**Aim of the exercise:**
Search the entries below for the word "سفارش" and copy each line that has it.

**Saved data entries:**

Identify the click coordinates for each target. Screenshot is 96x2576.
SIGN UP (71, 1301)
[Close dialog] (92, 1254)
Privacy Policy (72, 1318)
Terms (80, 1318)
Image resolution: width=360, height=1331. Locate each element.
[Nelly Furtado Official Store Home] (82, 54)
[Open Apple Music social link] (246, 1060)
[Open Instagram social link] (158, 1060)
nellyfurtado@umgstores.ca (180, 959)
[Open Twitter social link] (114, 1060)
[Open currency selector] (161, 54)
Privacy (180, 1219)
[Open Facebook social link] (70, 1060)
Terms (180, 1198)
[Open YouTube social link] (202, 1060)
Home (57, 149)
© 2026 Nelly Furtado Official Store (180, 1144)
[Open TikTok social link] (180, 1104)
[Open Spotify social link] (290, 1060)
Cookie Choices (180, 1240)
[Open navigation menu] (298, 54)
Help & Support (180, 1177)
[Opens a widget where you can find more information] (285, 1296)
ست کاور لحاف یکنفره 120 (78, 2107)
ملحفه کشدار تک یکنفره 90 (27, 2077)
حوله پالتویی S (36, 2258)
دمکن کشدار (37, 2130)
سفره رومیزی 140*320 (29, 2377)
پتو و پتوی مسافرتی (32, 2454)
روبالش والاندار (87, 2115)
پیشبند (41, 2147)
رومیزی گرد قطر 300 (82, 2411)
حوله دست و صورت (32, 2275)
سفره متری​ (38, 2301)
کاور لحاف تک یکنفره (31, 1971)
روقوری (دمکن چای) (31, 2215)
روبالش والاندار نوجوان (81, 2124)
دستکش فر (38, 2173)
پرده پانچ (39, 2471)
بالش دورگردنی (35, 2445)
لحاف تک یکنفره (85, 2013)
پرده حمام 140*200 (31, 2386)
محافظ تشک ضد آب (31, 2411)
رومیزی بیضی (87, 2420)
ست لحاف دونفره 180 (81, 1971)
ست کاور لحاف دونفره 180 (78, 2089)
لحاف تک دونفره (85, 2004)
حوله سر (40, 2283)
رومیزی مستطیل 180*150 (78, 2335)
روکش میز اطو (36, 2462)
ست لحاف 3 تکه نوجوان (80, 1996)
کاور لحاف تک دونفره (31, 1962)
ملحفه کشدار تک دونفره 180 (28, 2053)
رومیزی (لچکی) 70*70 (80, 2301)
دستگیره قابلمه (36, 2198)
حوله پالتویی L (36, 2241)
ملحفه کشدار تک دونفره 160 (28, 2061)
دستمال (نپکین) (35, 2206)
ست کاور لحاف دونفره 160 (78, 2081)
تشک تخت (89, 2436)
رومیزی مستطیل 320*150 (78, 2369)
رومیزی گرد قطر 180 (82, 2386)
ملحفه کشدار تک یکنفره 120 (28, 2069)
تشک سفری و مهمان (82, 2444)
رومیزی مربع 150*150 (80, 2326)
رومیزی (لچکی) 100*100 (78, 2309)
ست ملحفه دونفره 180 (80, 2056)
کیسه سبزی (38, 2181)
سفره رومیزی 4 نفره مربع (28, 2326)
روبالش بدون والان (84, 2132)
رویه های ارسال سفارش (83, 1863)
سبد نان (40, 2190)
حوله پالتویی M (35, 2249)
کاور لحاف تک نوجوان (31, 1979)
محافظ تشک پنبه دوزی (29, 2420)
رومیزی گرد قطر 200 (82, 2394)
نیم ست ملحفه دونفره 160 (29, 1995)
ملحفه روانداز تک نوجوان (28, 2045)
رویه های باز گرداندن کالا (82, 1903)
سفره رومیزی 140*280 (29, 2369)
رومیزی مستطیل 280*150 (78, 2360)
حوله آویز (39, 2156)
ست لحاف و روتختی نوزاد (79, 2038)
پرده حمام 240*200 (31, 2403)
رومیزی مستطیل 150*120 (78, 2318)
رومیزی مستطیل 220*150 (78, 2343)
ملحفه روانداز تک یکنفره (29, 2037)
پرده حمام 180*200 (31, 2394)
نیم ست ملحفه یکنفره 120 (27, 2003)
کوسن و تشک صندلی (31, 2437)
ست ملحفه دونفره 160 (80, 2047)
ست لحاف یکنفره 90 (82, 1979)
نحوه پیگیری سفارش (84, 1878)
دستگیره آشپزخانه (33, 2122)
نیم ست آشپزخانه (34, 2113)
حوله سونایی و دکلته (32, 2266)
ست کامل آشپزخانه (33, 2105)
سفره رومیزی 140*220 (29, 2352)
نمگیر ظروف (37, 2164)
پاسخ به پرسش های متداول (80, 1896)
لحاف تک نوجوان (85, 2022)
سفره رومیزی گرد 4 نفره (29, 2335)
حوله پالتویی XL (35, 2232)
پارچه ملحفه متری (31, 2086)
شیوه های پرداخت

**Exercise output:**
رویه های ارسال سفارش (83, 1863)
نحوه پیگیری سفارش (84, 1878)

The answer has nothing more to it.